Sub-Cycle 2B — Handling Class Imbalance (SMOTE)
Design
In plastic-degradation research, a few plastics such as PET or PLA have been extensively studied, resulting in many training samples, while most plastics remain rarely represented. This long-tail distribution caused the classifier to overfit frequent plastics and underperform on rare ones. Our goal in this sub-cycle was to reduce imbalance so that rare plastics could be predicted more fairly.
Build
We applied SMOTE (Synthetic Minority Oversampling Technique) on the training set. SMOTE generates synthetic samples by interpolating between existing minority-class samples in feature space. Conceptually, this is like imagining plausible intermediate enzymes between rare sequences. Importantly, the validation and test sets remained untouched to preserve a realistic distribution for evaluation.
Test
After applying SMOTE, rare plastics achieved clear improvements in F1 scores, while frequent plastics remained stable. Confusion matrices showed fewer cases of rare labels being systematically misclassified as common ones.
Learn
We confirmed that class imbalance strongly reduces rare-class performance, and that SMOTE can partially compensate for this effect. However, treating plastics solely as labels still limits biological interpretability, especially given the large number of small classes.
Conclusion
In Cycle 2, we completed the first end-to-end predictive baseline for enzyme–plastic interactions. By testing different embeddings under a fixed ML framework and applying SMOTE to handle imbalance, we achieved solid predictive performance and confirmed the feasibility of our dataset for modeling. This established a practical baseline benchmark. Building on this success, our next step is to move beyond the "labels-only" framing and design models that incorporate biochemical principles and interpretable structures, enabling deeper biological insight.

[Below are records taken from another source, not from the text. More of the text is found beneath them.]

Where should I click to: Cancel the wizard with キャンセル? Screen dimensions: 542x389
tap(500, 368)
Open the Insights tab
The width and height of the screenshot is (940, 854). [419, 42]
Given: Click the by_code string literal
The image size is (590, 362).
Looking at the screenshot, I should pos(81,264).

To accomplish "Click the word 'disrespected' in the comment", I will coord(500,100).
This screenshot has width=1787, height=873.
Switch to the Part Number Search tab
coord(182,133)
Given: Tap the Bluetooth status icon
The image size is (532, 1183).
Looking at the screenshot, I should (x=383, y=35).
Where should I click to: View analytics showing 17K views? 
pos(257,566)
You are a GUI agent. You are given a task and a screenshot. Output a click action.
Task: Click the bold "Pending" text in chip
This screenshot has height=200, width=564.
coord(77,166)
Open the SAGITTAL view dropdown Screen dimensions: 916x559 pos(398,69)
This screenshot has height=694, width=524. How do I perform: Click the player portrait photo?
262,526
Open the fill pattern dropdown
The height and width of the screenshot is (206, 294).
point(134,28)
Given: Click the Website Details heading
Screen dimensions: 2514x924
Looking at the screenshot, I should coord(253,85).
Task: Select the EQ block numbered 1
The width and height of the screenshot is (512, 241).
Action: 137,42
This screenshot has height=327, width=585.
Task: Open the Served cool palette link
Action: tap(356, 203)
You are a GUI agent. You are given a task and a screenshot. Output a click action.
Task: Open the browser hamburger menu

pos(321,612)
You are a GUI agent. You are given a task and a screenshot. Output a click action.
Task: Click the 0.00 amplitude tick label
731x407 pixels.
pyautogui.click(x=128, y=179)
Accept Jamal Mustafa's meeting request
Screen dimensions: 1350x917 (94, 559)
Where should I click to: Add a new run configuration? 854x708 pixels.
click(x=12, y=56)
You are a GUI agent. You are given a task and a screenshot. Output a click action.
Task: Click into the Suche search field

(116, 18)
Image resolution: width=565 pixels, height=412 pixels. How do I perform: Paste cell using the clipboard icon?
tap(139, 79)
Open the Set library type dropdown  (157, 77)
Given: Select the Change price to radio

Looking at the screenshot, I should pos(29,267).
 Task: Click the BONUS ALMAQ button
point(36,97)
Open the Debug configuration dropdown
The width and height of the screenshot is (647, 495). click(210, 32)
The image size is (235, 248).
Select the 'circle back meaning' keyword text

Cycle 3 — Dual-Tower with Plastic Features
Goal
In earlier attempts, plastics were treated only as labels, which caused imbalance and limited interpretability. In reality, degradability arises from the interaction between enzyme properties and plastic properties. The goal of this cycle is to design a model framework that can explicitly incorporate plastic information, so predictions move beyond label-only learning and become more biochemically grounded.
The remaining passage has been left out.